- _Required tasks_:
• A. Translate this sentence from the bucket weigher passage into Spanish: "You can end up with buckets with next to nothing in them or really over full ones with like 70% final weight in them."
• B. In one to three sentences, explain why the bucket weigher passage specifies that a bag takes between 3 and 7 buckets to fill.
• C. Retype the part of the bucket weigher passage starting with "Lets say you" and going on through "grams over. Etc.".

Lets say you have 24 heads on the weigher (16,777,215 possible combinations of any number of buckets) and they are set to shoot for 20% of the total bag weight (average 5 buckets to get final weight). A vibrator or something starts filling buckets and when they get close to their 20% target, the top gate closes or whatever to stop more product going in. You can end up with buckets with next to nothing in them or really over full ones with like 70% final weight in them. You specify that it will take between 3 and 7 buckets to fill a bag to cut down on combination permutations and you start generating the weight of every possible combination of 3 to 7 buckets to see which one is the lowest that still meets the minimum. Bucket 1, 2 and 3? Too light. Bucket 1, 2, 3, and 4? 3 grams over. Etc.

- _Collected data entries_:
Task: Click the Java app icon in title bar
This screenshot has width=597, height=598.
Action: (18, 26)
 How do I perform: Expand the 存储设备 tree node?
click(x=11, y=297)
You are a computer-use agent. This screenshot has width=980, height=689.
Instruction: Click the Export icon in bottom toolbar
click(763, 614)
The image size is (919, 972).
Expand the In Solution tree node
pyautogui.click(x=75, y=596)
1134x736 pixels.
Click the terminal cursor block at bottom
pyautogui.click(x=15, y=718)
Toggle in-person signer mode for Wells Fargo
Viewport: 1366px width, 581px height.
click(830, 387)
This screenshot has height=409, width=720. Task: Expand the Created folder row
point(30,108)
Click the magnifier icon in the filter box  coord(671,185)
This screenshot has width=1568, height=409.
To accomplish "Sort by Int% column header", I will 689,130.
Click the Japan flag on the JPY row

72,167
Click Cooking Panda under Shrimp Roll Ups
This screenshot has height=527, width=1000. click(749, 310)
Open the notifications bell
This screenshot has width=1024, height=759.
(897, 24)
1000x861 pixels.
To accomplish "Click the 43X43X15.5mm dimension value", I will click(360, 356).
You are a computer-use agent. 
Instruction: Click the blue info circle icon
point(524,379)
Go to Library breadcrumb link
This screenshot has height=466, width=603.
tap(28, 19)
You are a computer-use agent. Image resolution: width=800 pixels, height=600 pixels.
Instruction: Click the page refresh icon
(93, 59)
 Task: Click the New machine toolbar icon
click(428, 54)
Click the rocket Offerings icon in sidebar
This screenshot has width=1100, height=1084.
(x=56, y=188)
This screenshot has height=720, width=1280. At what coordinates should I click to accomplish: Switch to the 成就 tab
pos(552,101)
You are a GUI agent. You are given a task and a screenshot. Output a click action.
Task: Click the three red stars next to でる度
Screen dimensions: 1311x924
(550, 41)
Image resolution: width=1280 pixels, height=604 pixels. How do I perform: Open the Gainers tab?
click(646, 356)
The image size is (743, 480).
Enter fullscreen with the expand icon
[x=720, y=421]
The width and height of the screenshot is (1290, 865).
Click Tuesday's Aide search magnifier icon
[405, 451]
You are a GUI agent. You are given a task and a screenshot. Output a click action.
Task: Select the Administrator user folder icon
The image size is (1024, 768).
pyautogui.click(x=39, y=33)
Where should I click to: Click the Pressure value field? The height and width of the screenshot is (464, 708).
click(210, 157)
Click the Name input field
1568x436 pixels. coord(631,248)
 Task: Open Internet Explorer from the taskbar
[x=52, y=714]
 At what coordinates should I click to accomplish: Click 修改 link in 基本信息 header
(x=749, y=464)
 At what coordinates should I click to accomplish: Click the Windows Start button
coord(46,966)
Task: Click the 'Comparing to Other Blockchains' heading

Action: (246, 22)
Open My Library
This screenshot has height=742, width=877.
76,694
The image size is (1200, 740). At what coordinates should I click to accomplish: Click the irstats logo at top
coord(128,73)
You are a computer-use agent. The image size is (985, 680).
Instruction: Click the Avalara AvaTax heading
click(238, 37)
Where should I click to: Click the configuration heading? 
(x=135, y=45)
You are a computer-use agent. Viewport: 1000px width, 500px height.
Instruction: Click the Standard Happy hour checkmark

- _Responses in order_:
• A. Puedes acabar con cubos que casi no tienen nada dentro o con otros demasiado llenos, con alrededor del 70 % del peso final.

• B. The 3-to-7 bucket range is specified to cut down on combination permutations. With 24 heads there are 16,777,215 possible combinations. Limiting the count means only the weights of combinations of 3 to 7 buckets are generated when looking for the lowest one that still meets the minimum.

• C.
Lets say you have 24 heads on the weigher (16,777,215 possible combinations of any number of buckets) and they are set to shoot for 20% of the total bag weight (average 5 buckets to get final weight). A vibrator or something starts filling buckets and when they get close to their 20% target, the top gate closes or whatever to stop more product going in. You can end up with buckets with next to nothing in them or really over full ones with like 70% final weight in them. You specify that it will take between 3 and 7 buckets to fill a bag to cut down on combination permutations and you start generating the weight of every possible combination of 3 to 7 buckets to see which one is the lowest that still meets the minimum. Bucket 1, 2 and 3? Too light. Bucket 1, 2, 3, and 4? 3 grams over. Etc.